Modest Mouse - The Whale Song (No One's First and You're Next)

First released on the limited edition 7" single for another outtake eventually featured on the EP No One's First and You're Next, "The Whale Song" may have been a B-side for "Autumn Beds" but there's no question that it was the better song. Even though it's perhaps the best song Isaac Brock has written since the Good News era, I can see why it didn't fit on We Were Dead. It follows the style of other such epics on that album like "Spitting Venom" and "Parting of the Sensory," but it distinctively has one foot in the 1990's Modest Mouse style that first brought them to indie rock fame. The plodding bassline that opens the song is definitely We Were Dead but then starts an extended guitar intro which is firmly entrenched in the sound of The Moon and Antarctica and The Lonesome Crowded West. Singing doesn't enter the mix until close to the three minute mark, where several different overlapping vocal tracks each come in, building up, adding more and more while the guitar builds to a crescendo in the background. And finally at around 4:20, it climaxes into an extended guitar jam for the remainder of the song. With elements of both new and old, it bridges the gap so well that it should please Modest Mouse fans of all ages. For me personally, I really hope this is the direction the band continues in. It's one of the best songs they've ever recorded, easily, and it's especially satisfying to hear for someone like me who was slightly hesitant about the changes on We Were Dead.

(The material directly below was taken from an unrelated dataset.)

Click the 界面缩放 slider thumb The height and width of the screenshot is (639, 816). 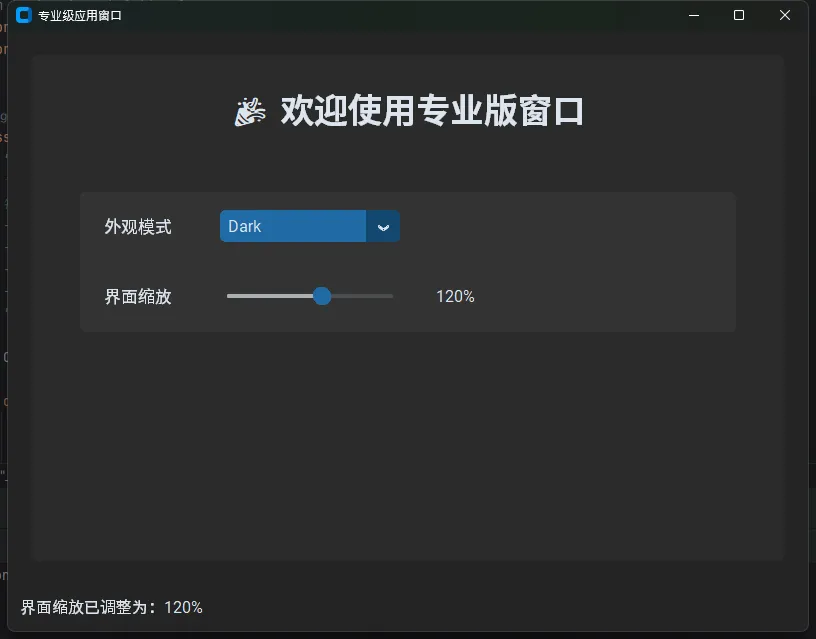tap(322, 296)
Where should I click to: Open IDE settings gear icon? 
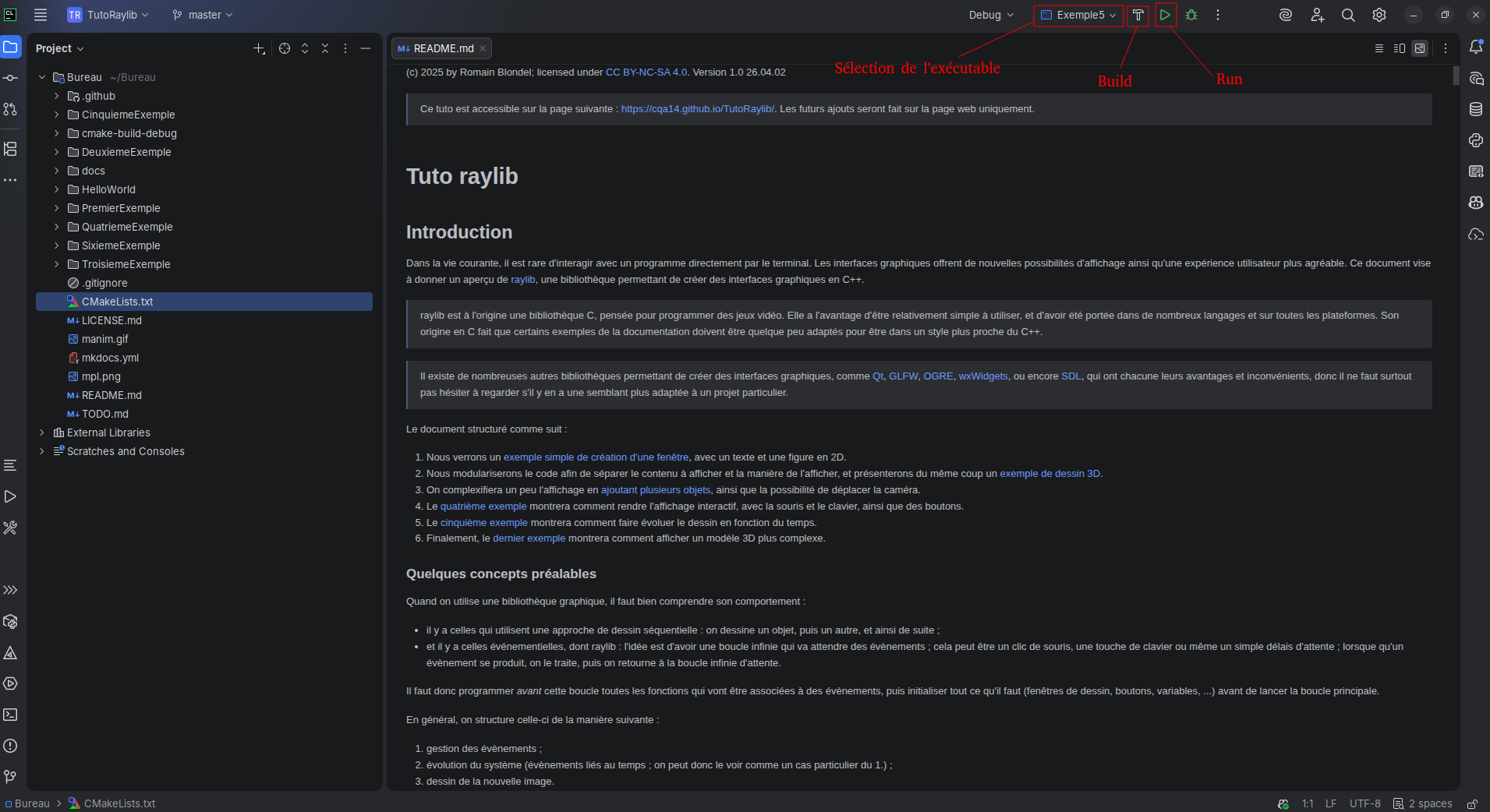(1379, 15)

Brand New - At the Bottom (Daisy)

When I first heard The Devil and God are Raging Inside Me, it was a true revelation. This was music that spoke to me. Music that understood my generation and what we've gone through. That's such a rare thing in music these days. It used to be what people looked for. Now nostalgia for an age we weren't alive to see is the norm, along with nonsense or mysticism or whatever the fuck you want to talk about. But Jesse Lacey, to me, is the voice of my generation (sorry Kanye). From Your Favorite Weapon to Daisy, it's like the band grows as we grow. Time passed and it felt like Brand New would NEVER come out with anything new. The wait was brutal. And then in the summer of this year, finally details and an entire song came out. Being the rabid fan I am, I downloaded the radio leak as soon as I could. And just as always, Jesse Lacey had grown with me. If The Devil and God addressed where I was at 15, Daisy addresses where I am now at 18. "At the Bottom" came out at just the right time. It hit home so much, it instantly became one of my favorite Brand New songs. To this day, it has that sentimental value attached to it, just like The Devil and God did three years ago.

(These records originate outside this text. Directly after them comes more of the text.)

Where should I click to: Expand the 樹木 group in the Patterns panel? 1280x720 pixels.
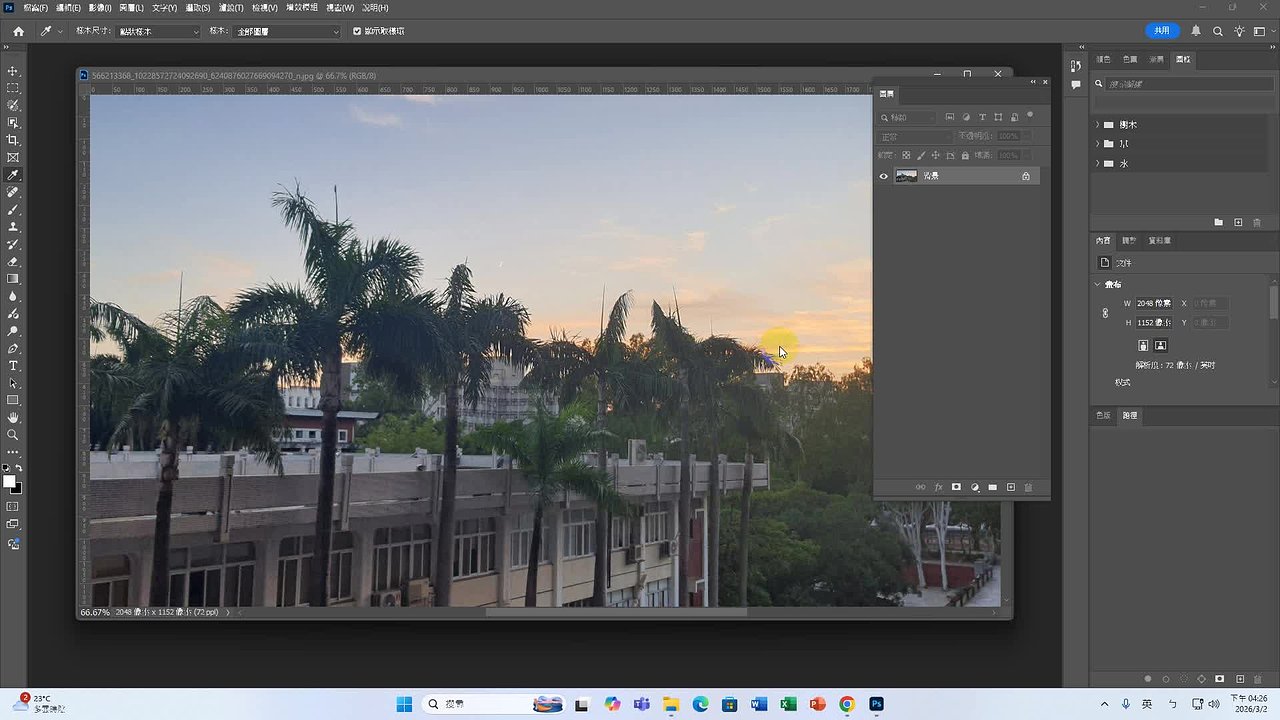[1098, 124]
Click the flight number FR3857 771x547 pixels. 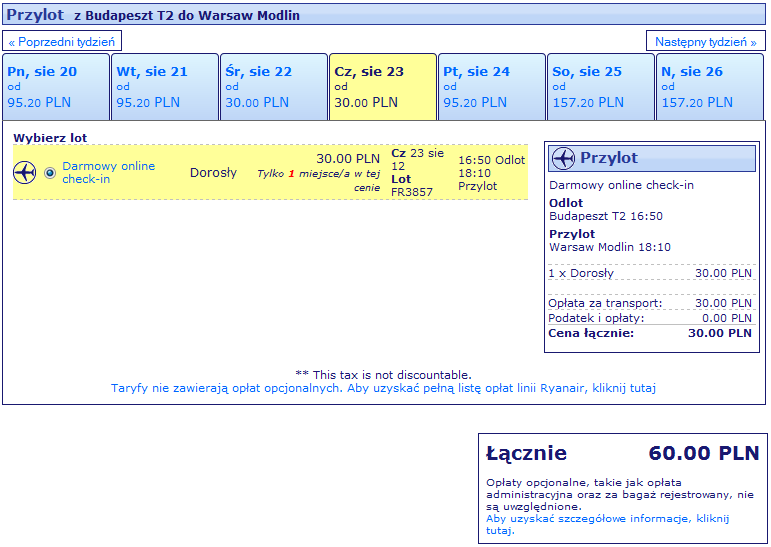pos(412,192)
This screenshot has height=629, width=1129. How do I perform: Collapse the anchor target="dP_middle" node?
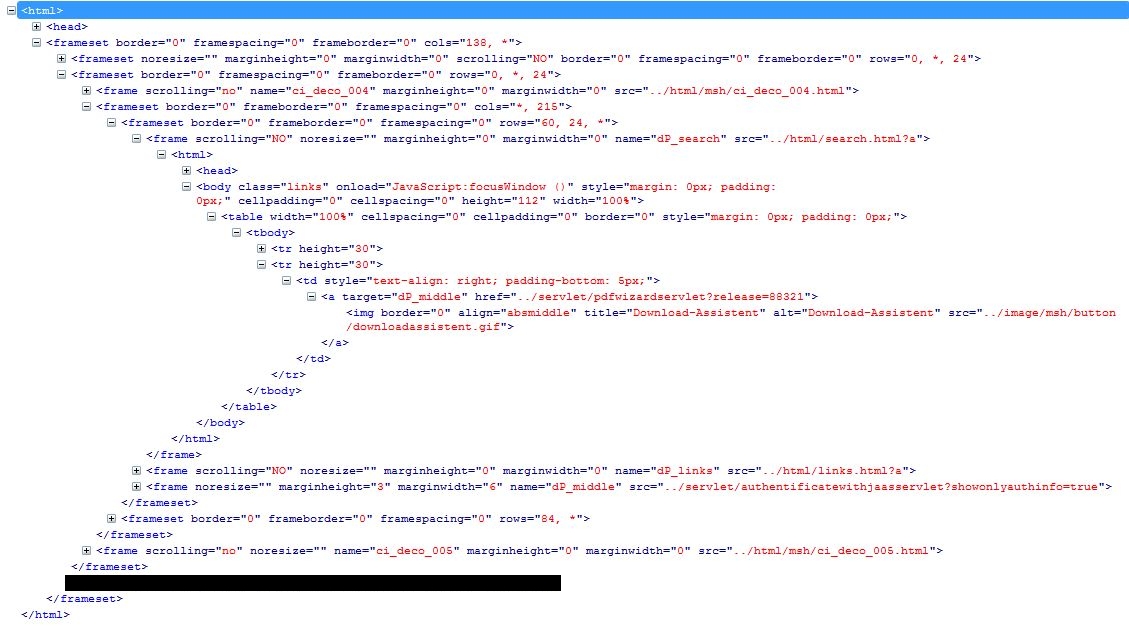tap(312, 296)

Cymbals Eat Guitars - Wind Phoenix (Why There Are Mountains)

Even despite the sentimental value attached to "At the Bottom" and Daisy as a whole, no song this year could possibly compare to this cut from Cymbals Eat Guitars' debut album. I've been championing these guys for a long time now and this is easily the best song they've written. So instantly catchy and endearing, it's like family in song form. Massively upbeat and warm, it feels like joining together with your best friends or your family and just having the time of your life. There's a bit of serious pensiveness, but it mostly sticks to that heartfelt togetherness. In the middle, it builds to the biggest climax of any song this year. The kind of anthemic breakdown that sounds like it should be played in a stadium accompanying fireworks, it's the moment that really made me fall in love with this band. Everyone is playing their hearts out, Joseph D'Agostino is screaming his head off, and it sounds like the band is exploding. Then they retreat back into the song's normal refrain until the outro. It's not the most complicated songwriting in the world, but it's impossible not to love.